I'm too much of a blubbering mess to say any of the things i want to say to you right now. So, just know if ever some crazy woman, who looks like she hasn't remembered to brush her hair in 6 years comes up to you dragging two boys she clearly has no control over and plants a big sloppy kiss on your head, well that's just me trying to say thank you for being the brave and incredible person you are.
Ya, I see what you are saying…And I guess I thought this was a church thing and I didn't realize that you guys were a minority when speaking out for the LGBT community.I guess I get angry when I hear of leaders in the Church being supportive of this issue now…I'm angry because my best friend is gay, and where the hell were these understanding leaders when we were growing up in the Church? It makes me sad that people were not this kind years ago.I love what you are doing Lexi 🙂
I can not begin to articulate the depth of my pride of you yet I don't know you.Each day I come here I am amazed at your strength. But you must stop making yourself sound less than (frumpy mom – ah c'mon you are not!)The fact that you added that you understand the woman's movement as well as this issue blew me away. So many women your age don't get it. Think feminism is a bad word. Oh no I'm not a feminist. Yes, you are if you want to be equal. It doesn't mean you hate men for heaven's sake. It means you have choices. You can get a credit card in your own name even if you are not employed outside the home. (and isn't that employment anyway ladies?)I am proud of you for all of this. Standing up for what you believe in. Standing up for equality of everyone man, woman and child. Standing up and having the coglioni's to stand up to the haters. and lastly here is what I don't get – why haters would come here then?I get the same stuff as well.Look if you don't like what i'm saying go somewhere else you don't have to say vile things in comments like a coward.i don't like certain television so I avoid it. I don't believe in guns so I don't have them.i can make choices you know? I don't have to ridicule, berate or belittle someone.So poo to the haters who have bugged you and again. I admire you immensley Lexi.I wish I were home right now because I'd march with you! (i live in the burbs of DC but out of town today)

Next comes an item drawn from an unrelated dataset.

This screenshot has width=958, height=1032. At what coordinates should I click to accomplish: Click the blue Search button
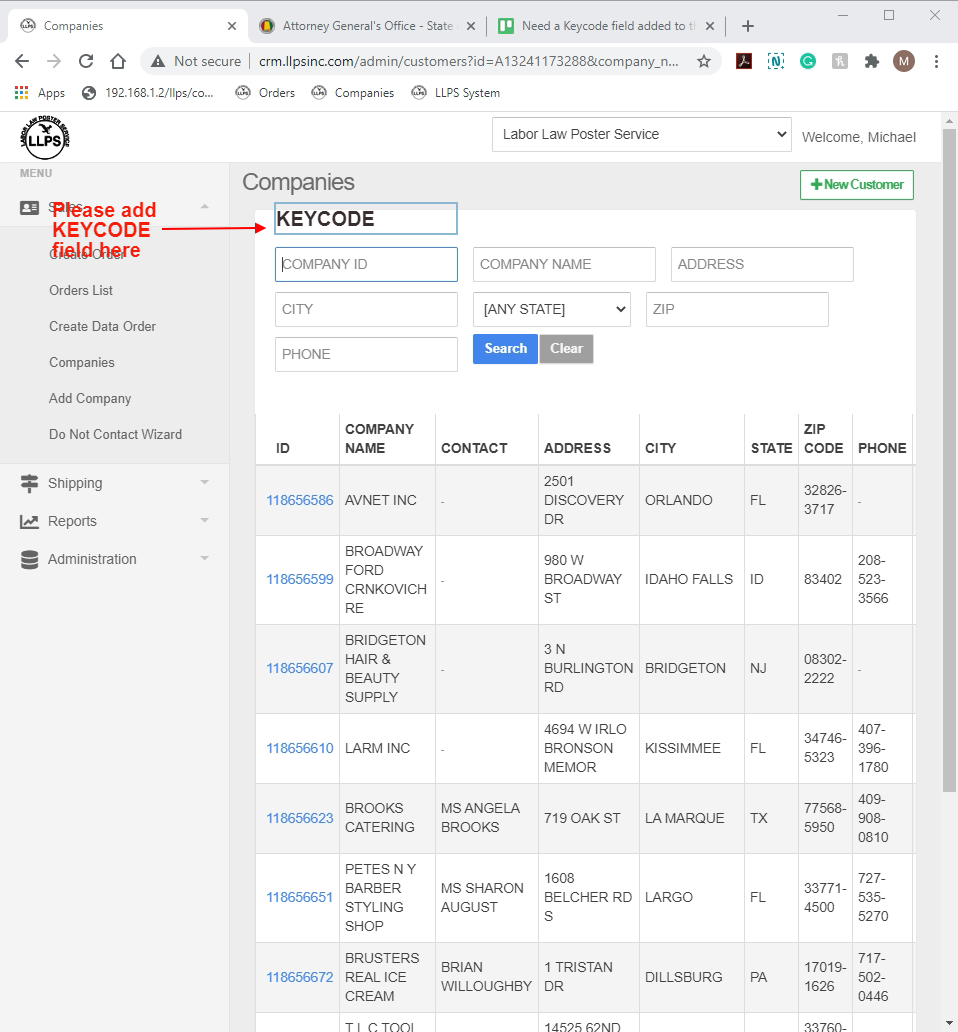pos(505,349)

Good for you, Lexi. Maybe your next step should be to show the atheist/freethinker community some love — we're nice people who get a bad rap, too! Safe to say your plate is full for right now, though.

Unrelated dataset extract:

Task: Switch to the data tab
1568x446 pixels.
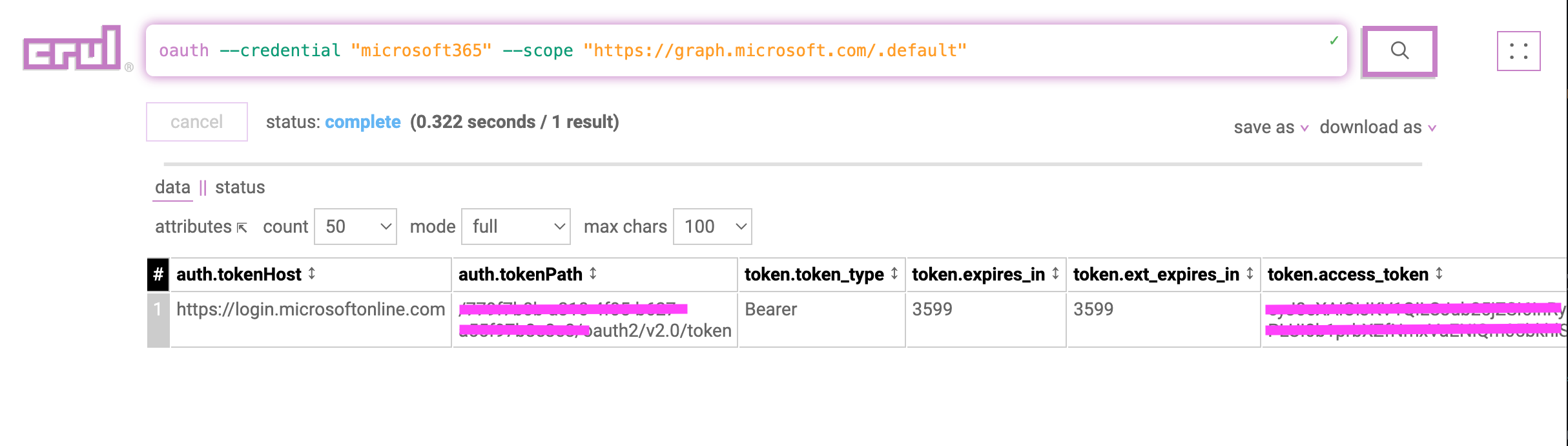Action: tap(172, 187)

i agree totally. It kills me how some people treat other people and do it all in the name of the church! Crazy! What do you think Jesus would do?? Awesome thoughts and posts as always!
Frequent reader, first time comment:) I consider my self an activist, fighting the good fight, but when it came to "fighting" with my church about this issue, I chose to leave the Catholic church rather than stay and fight. It is my belief that there is nothing harder than being an activist in the faith community that raised and nurtured you. It was too hard for me. What you are doing takes courage and strength of character and is making me rethink staying in the Catholic community, but with a voice of loving opposition. Haters gonna hate, you do your thing proudly!!!!
I WAS THERE! The Mormons got the most cheers out of anyone in the parade!
good for you!!! so glad you are doing this and i commend the group as a whole. really really freakin' AWESOME!! 🙂
Go you for being so open about supporting something that is so important to you!
Just stumbled upon your blog (via JMBC, autism correlation post. hilarious). Anyway, just wanted to say thank you for writing this. I'm not LDS, or gay for that matter, but love so much about the mormon church that I've almost convinced my husband to hit up a ward with me…except the whole gay thing kills me. because I love gay people too. And not in a, I love you just please never fall in love or have a family like I can way. Anyway, this makes me feel better. like the two can coexist.